TEXTE SOURCE —
—————

Toutefois, rappelons-nous qu’il ne faut pas adopter dans la vie, une attitude d’hygiénistes ou de thérapeutes fanatiques. Avouons que cette prophylaxie idéale des maladies névrotiques ne serait pas avantageuse pour tous. Bon nombre de ceux qui actuellement fuient dans la maladie ne pourraient supporter le conflit, dans les conditions que nous avons posées. Tout au contraire, ils succomberaient rapidement ou bien commettraient quelque faute pire que leur propre maladie névrotique. C’est que les névroses ont justement une fonction biologique en tant que mesures défensives et une raison d’être sociale ; le « bénéfice de la maladie » qu’elles procurent n’est pas toujours purement subjectif. Qui d’entre nous n’a eu l’occasion, en discernant les motifs sous-jacents d’une névrose, de reconnaître que cette maladie était, dans les circonstances données, le moindre des malheurs possibles ? Convient-il vraiment de payer d’un tel prix l’extinction des névroses quand l’univers est tout empli d’autres misères inéluctables ?

—————

DONNÉES ÉTUDIÉES —
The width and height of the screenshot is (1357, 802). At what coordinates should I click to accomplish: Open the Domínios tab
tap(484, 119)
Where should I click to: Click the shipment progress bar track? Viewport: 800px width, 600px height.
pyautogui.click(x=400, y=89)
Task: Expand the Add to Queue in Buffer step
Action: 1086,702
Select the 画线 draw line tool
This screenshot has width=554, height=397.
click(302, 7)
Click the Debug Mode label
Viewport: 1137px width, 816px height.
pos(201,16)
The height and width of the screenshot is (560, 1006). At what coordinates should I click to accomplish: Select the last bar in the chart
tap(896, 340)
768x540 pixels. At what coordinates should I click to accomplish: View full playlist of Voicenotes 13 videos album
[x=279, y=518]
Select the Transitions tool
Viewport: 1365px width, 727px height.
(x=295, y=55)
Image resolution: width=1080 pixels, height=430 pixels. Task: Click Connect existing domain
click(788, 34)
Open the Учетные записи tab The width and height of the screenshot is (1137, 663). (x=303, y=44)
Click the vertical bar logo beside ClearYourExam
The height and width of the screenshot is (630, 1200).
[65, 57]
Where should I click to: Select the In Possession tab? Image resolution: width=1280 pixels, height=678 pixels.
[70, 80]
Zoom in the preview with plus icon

—————

OBJECTIF DU TRAVAIL —
Répondez aux questions suivantes à partir du texte source.
1. Quelle attitude ne faut-il pas adopter dans la vie ?
2. Outre une fonction biologique en tant que mesures défensives, qu’ont les névroses ?
3. De quoi l’univers est-il tout empli ?

RÉPONSE RÉDIGÉE —
1. Une attitude d’hygiénistes ou de thérapeutes fanatiques.
2. Une raison d’être sociale.
3. D’autres misères inéluctables.